DATA SECTION -
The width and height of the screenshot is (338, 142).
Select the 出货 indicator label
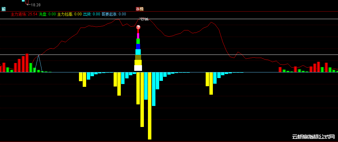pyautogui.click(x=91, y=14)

* * *

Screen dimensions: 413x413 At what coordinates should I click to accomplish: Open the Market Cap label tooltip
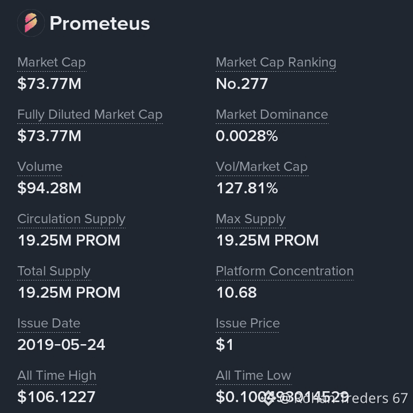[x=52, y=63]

WHAT TO DO -
Rewrite the entries between the line containing "The width and" and the line containing "pyautogui.click(x=91, y=14)", inclusive, as a JSON list of strings with one string per line and blank lines omitted. Leave the pictures out of the answer.

ANSWER TO THIS EXERCISE -
[
  "The width and height of the screenshot is (338, 142).",
  "Select the 出货 indicator label",
  "pyautogui.click(x=91, y=14)"
]